Bloco de Esquerda e Livre unem-se em coligação em Castelo Branco
Os dois partidos apelaram ao Estado português para garantir a segurança dos tripulantes da flotilha humanitária a Gaza.
Depois de ter descido na preferência dos eleitores nas últimas autárquicas em Castelo Branco, o Bloco avança para as eleições de 12 de outubro coligado com o Livre, colocando a questão da habitação e da mobilidade como pontos centrais da agenda.

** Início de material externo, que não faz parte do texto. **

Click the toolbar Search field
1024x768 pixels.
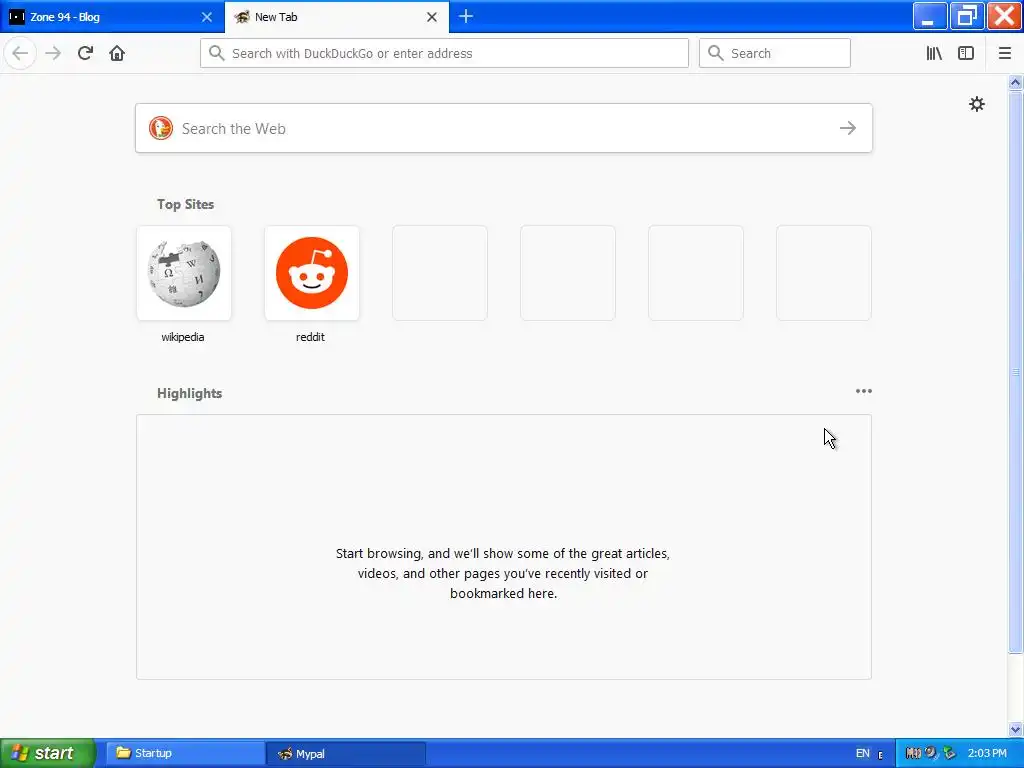[x=775, y=53]
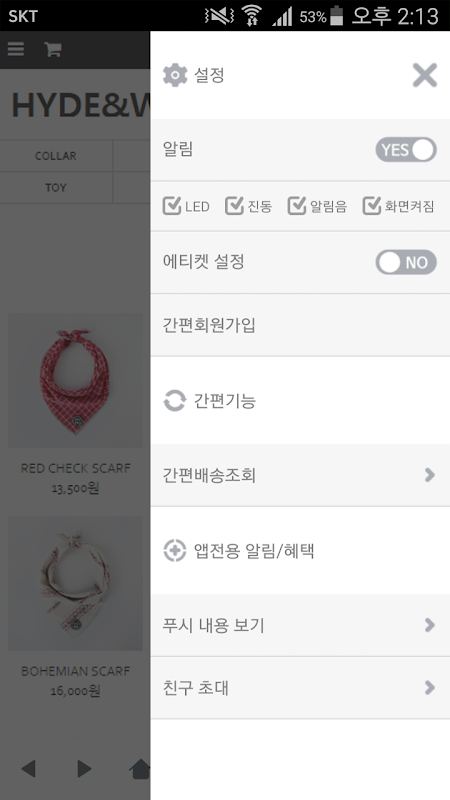
Task: Tap the 간편기능 refresh arrows icon
Action: click(x=174, y=401)
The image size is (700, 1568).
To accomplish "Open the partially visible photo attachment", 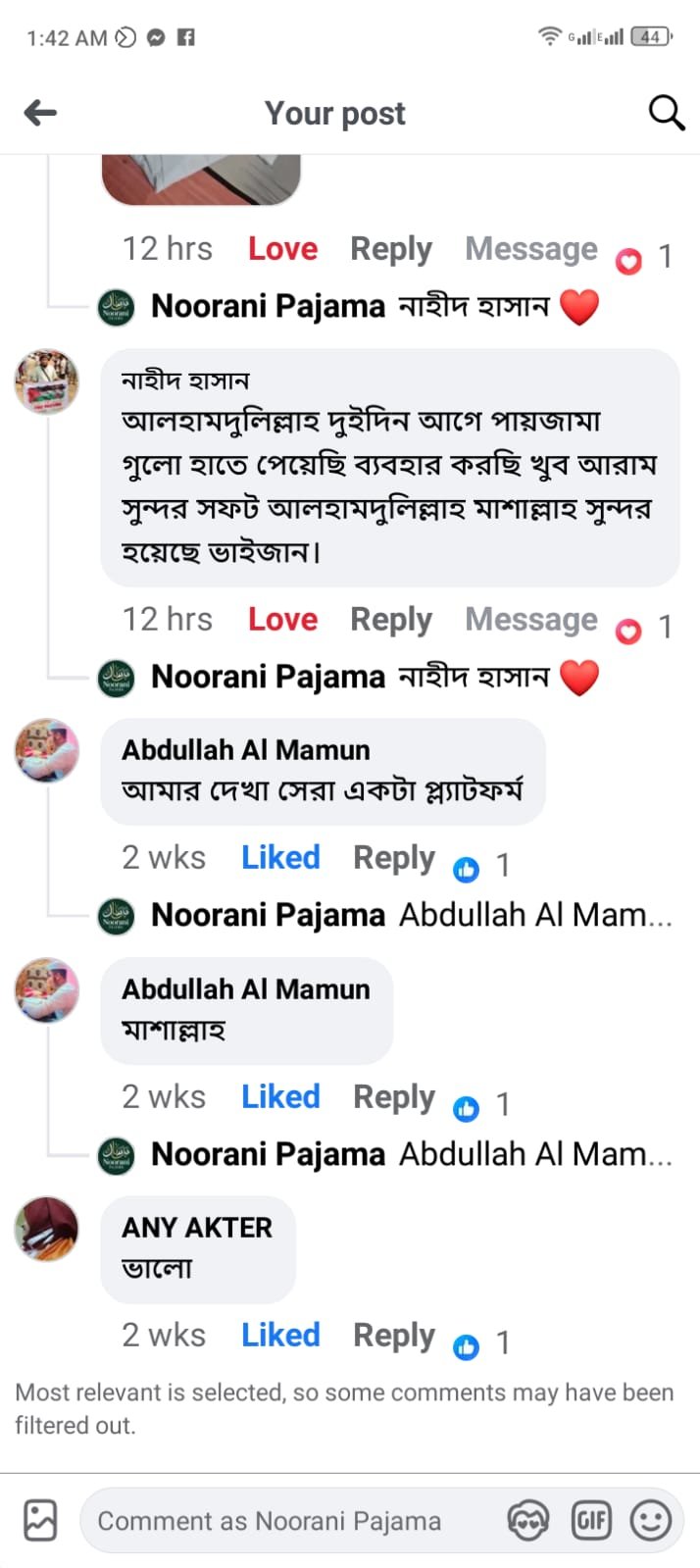I will (x=201, y=178).
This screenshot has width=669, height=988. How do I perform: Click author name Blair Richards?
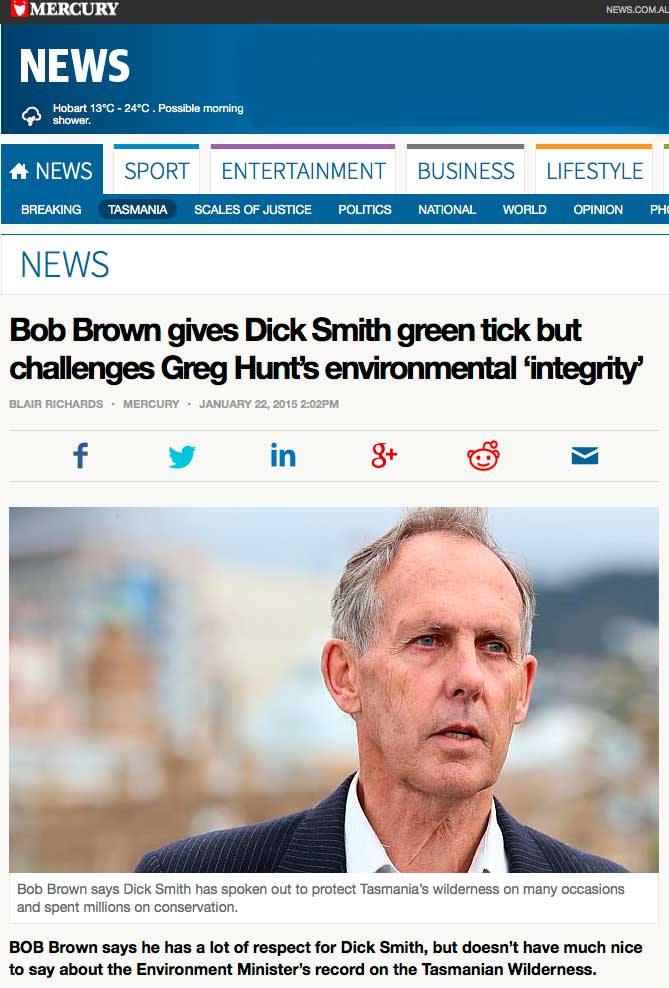tap(56, 404)
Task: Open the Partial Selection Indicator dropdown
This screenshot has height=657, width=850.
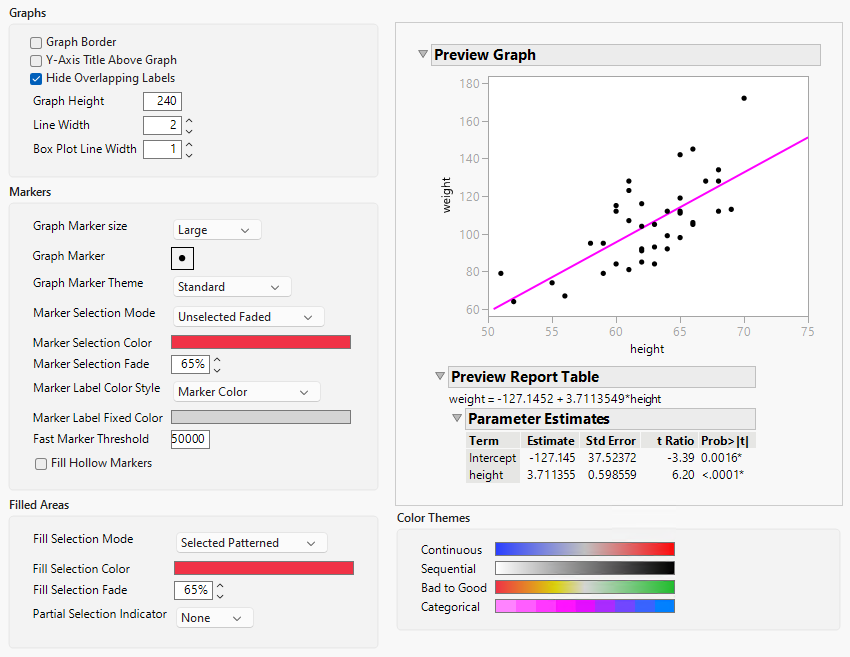Action: point(214,617)
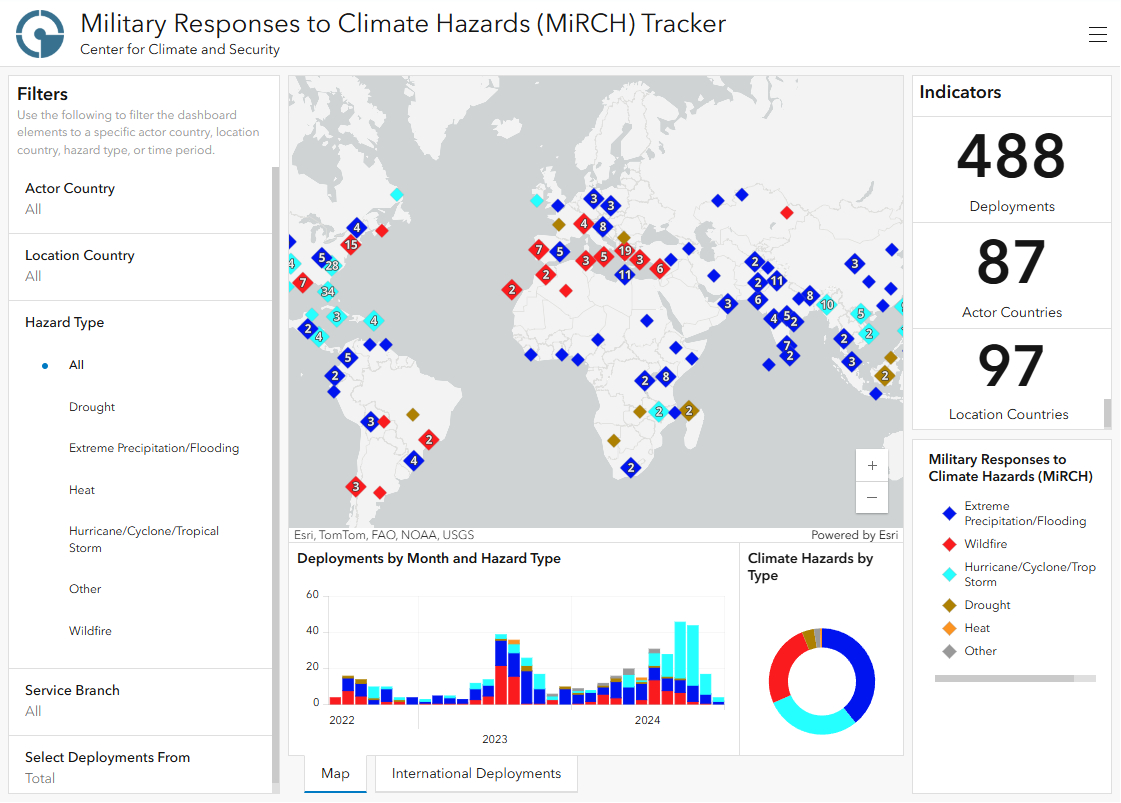Image resolution: width=1121 pixels, height=803 pixels.
Task: Open the hamburger menu in the header
Action: pos(1097,35)
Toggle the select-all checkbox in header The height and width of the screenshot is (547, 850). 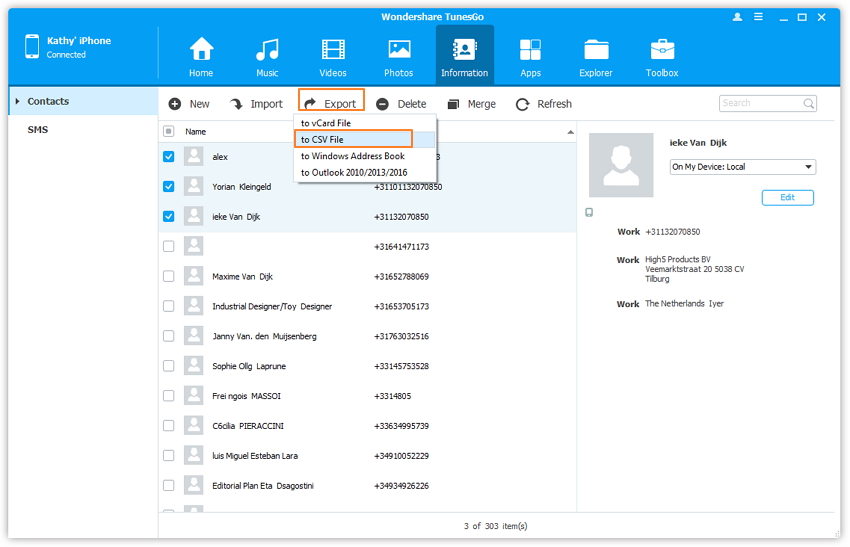click(168, 131)
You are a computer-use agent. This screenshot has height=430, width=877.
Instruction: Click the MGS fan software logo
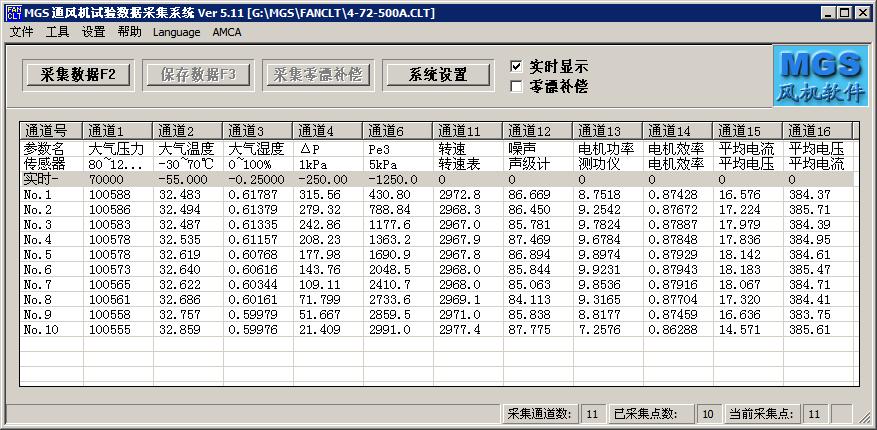(820, 77)
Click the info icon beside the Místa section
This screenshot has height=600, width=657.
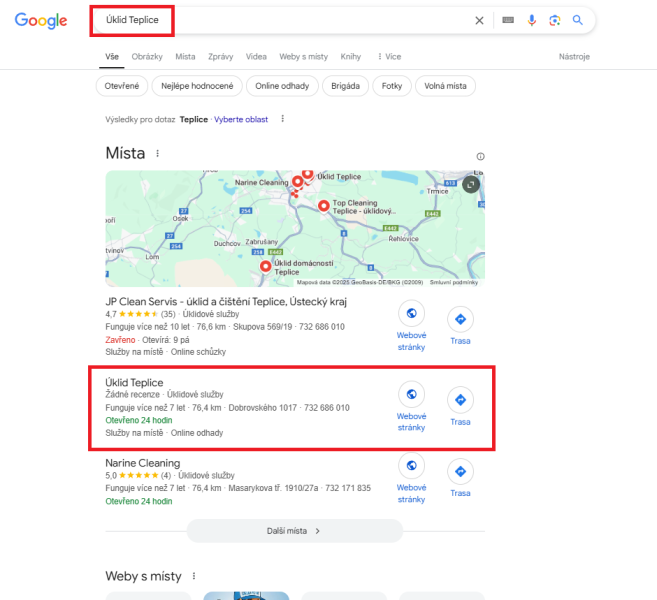tap(481, 156)
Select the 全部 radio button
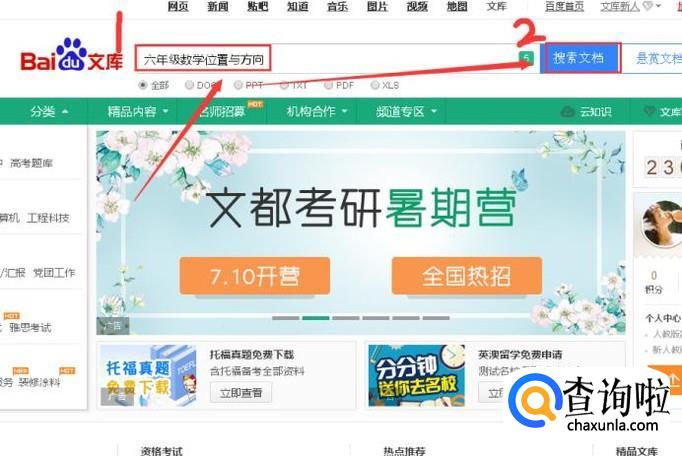Image resolution: width=682 pixels, height=456 pixels. 143,85
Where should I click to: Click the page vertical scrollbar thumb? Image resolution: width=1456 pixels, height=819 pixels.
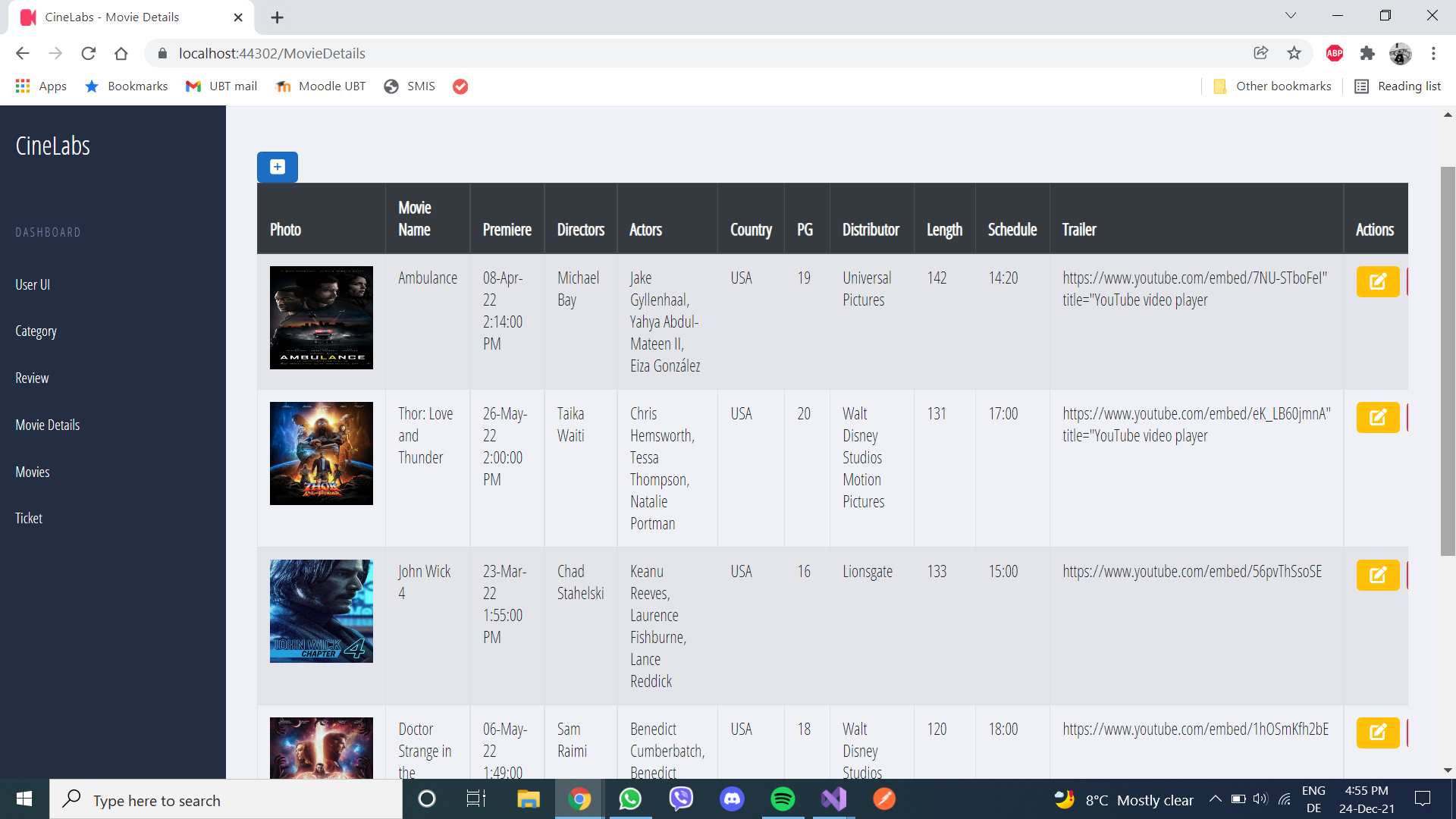(x=1448, y=361)
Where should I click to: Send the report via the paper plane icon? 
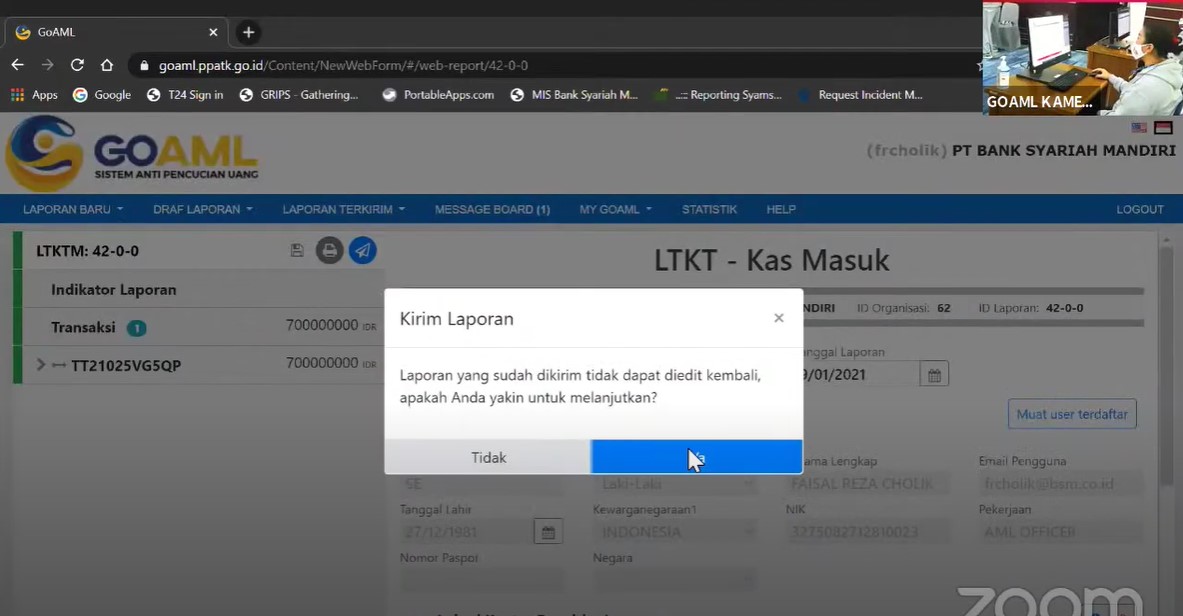pyautogui.click(x=362, y=250)
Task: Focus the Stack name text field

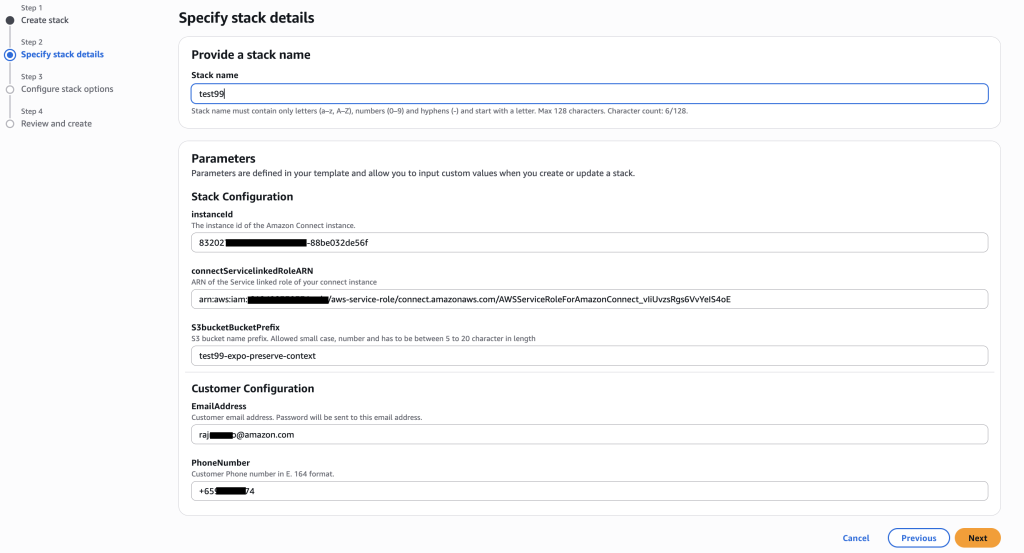Action: (x=589, y=93)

Marisa Matias, que substitui Mariana Mortágua na Assembleia da República enquanto a coordenadora se deslocou a Gaza numa flotilha humanitária, está preocupada com a detenção dos ativistas pela marinha de Israel.
A dirigente do Bloco de Esquerda diz não saber do paradeiro da líder do partido desde que foi detida.
“O genocídio continua a acontecer e a ajuda humanitária não está a chegar. Nem nós nem os familiares dos tripulantes têm qualquer tipo de informação em relação ao paradeiro das pessoas. É uma missão humanitária, de paz”, afirmou Marisa Matias.
No que toca à detenção da flotilha humanitárias, os dois partidos da coligação remam no mesmo sentido.
“É obrigação de todos os Estados, nomeadamente do Estado português, proteger e exigir ao Estado de Israel a proteção absoluta destes tripulantes da flotilha, que é uma missão humanitária protegida pelo direito internacional”, defendeu Isabel Mendes, do Livre.